STS Semiconductor and Telecommunications Co. Ltd., the Korean parent of locally listed Phoenix Semiconductor Philippines Corp. (PSPC), was able to raise $116 million in fresh funds from an institutional investor.
The capital infusion was in the form of bonds and equities in line a joint administrative proceeding involving an STS affiliate.
The STS board of directors approved on Monday the infusion of additional working capital amounting to $116.41 million from new investor SFA Inc., PSPC said in a statement.

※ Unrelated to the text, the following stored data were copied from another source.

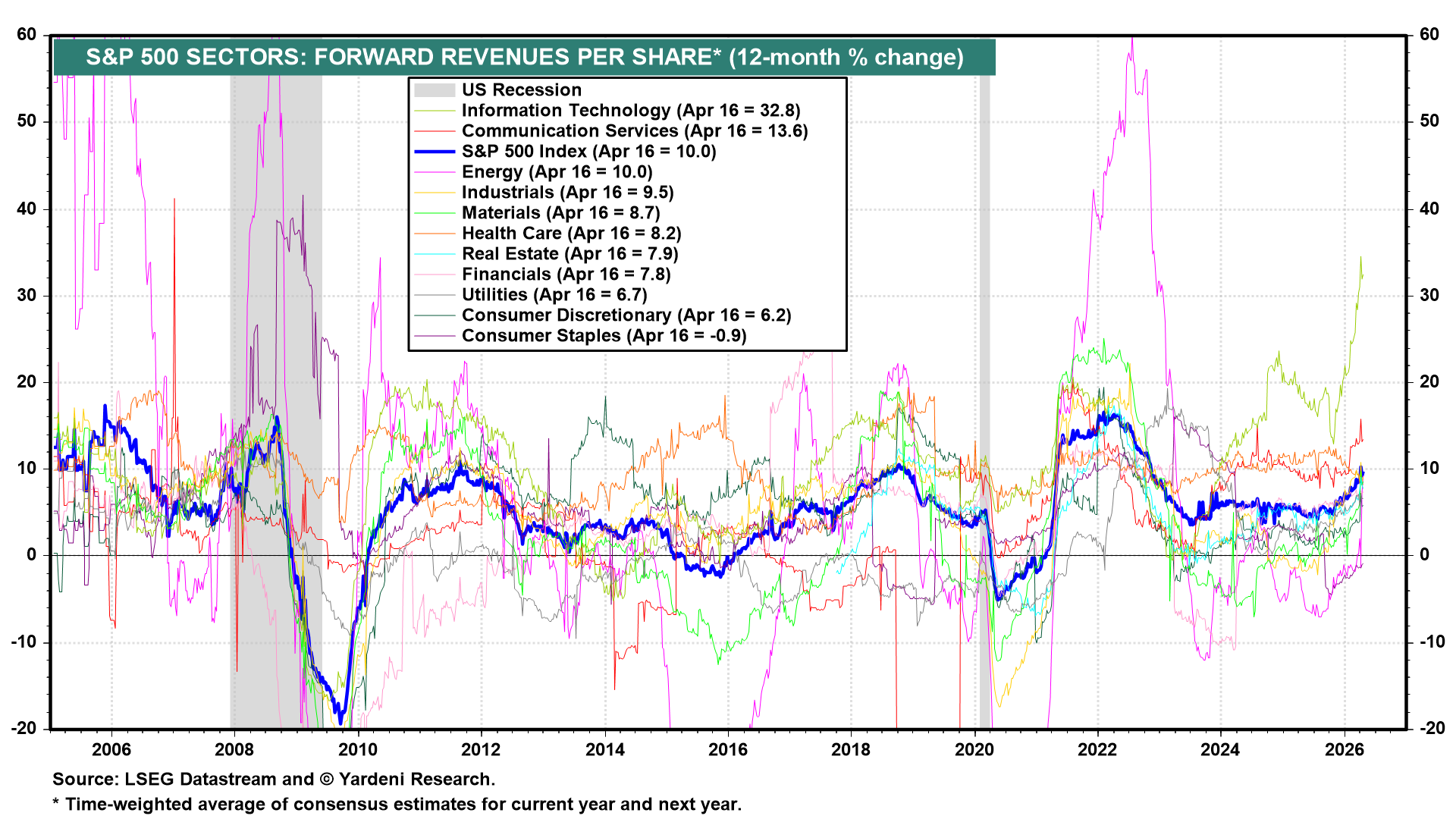Click the 2020 x-axis year label

click(x=974, y=750)
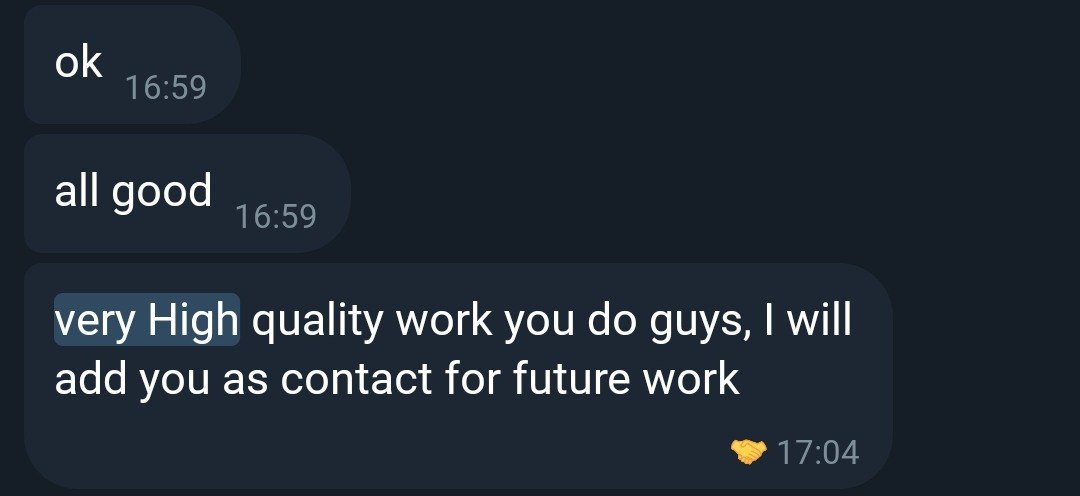Image resolution: width=1080 pixels, height=496 pixels.
Task: Click the handshake emoji reaction
Action: tap(748, 453)
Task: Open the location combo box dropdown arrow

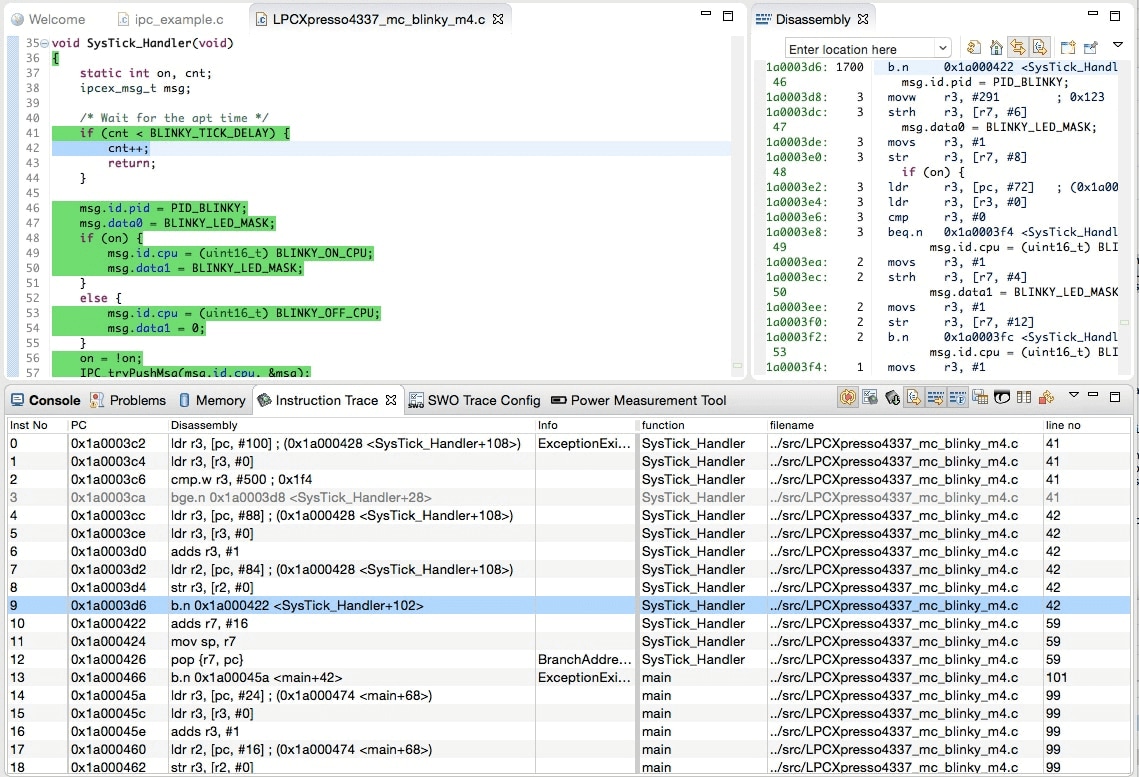Action: [x=942, y=49]
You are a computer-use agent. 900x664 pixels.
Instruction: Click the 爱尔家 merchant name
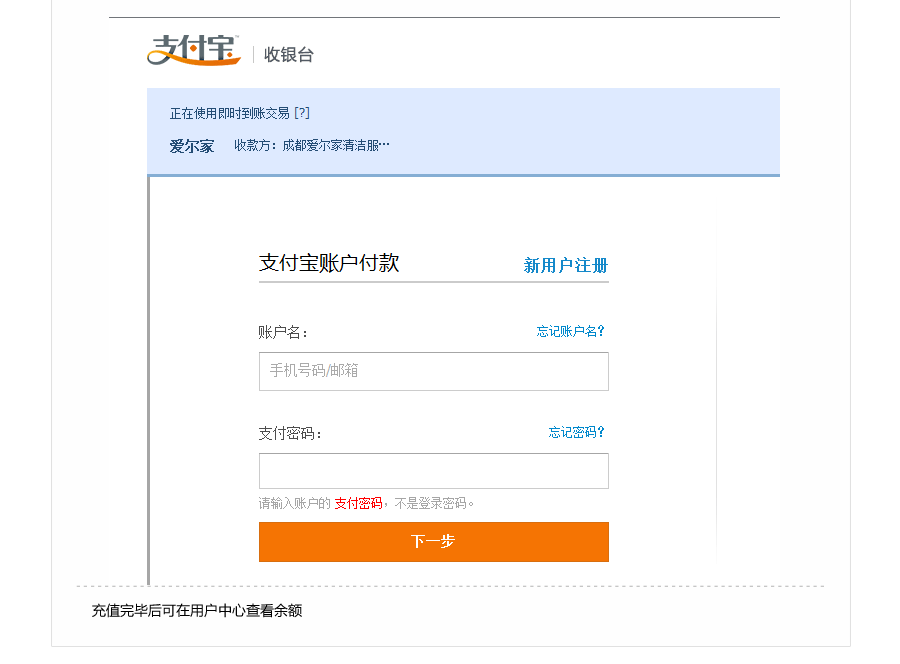(192, 146)
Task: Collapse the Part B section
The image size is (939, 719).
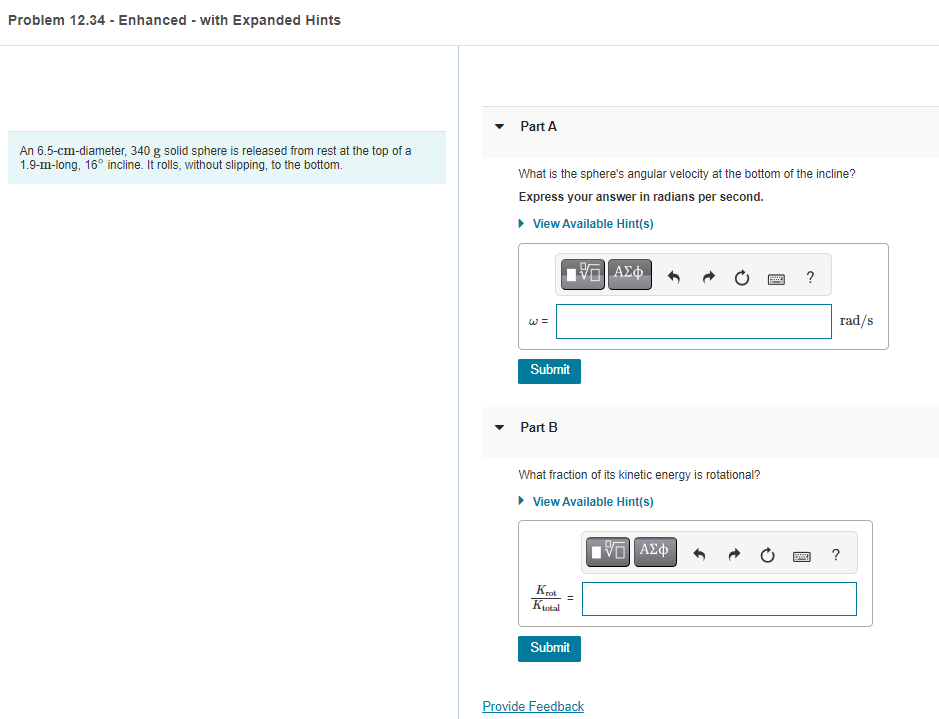Action: [499, 427]
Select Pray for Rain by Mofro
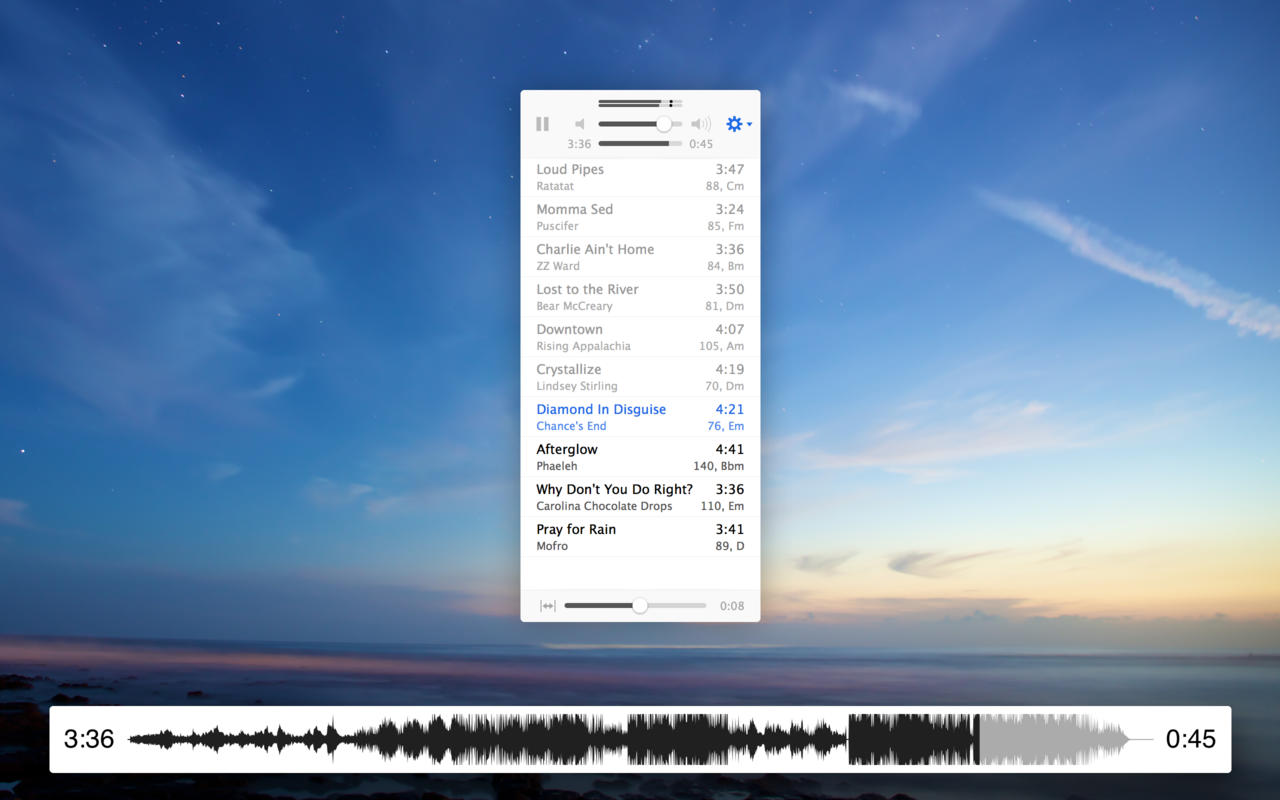 tap(640, 537)
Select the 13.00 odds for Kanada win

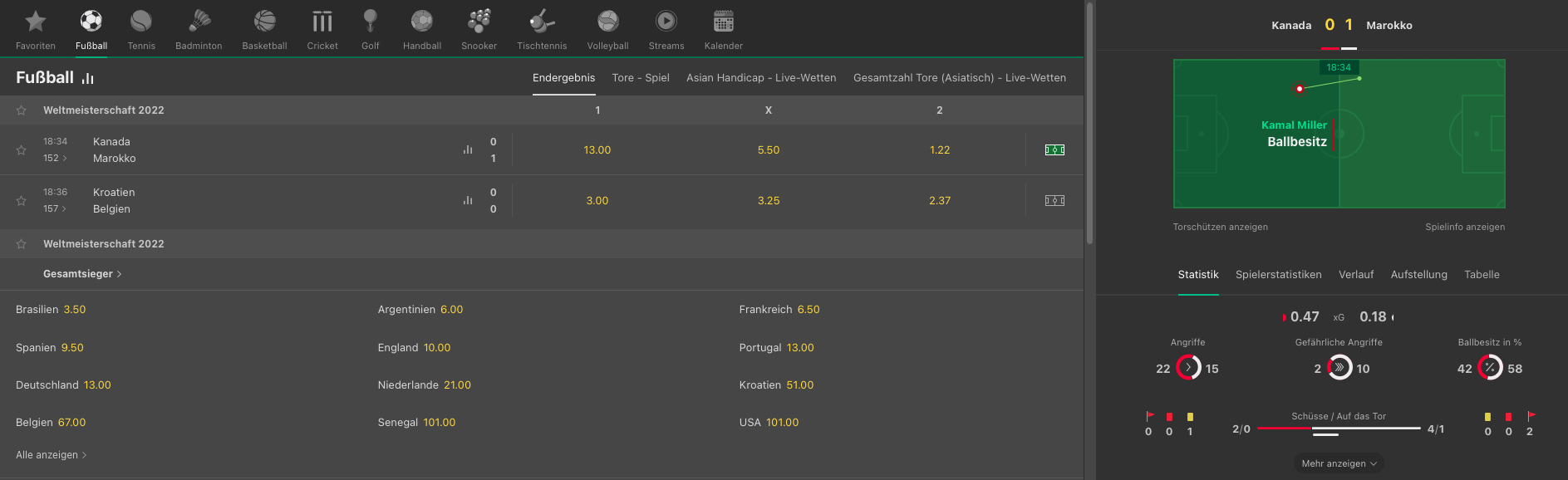point(597,150)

The capital infusion consists of $25.89 million of convertible bonds and $26.26 million of bond warranty in favor of STS, as well as $64.26 million of capital shares out of STS’ unsubscribed capital stock.
The bonds are STS liabilities that SFA may convert into equity, while shares from unsubscribed capital stock will be treated as issued equity.
“The said infusion of additional working capital is in consequence of efforts by STS related to a… joint administration proceedings that commenced last June 25, in order to put in place a debt restructuring program…” PSPC said.
The debt restructuring program is in line with the rehabilitation plan filed by STS affiliate BKE&T Co. Ltd. – also an OSAT company – whose loans were guaranteed by STS. The BKE&T loan became due and enforceable against STS upon default.
BKE&T, an outsource manufacturing contractor of LCD front panels for smart and cellular phones, has incurred losses from the sudden drop in product demand incurred by its main customer Nokia.
The joint administrative proceedings will not affect PSPC’s operations and financials, according to PSPC.
PSPC mainly makes memory chips—DRAM chips—for Samsung.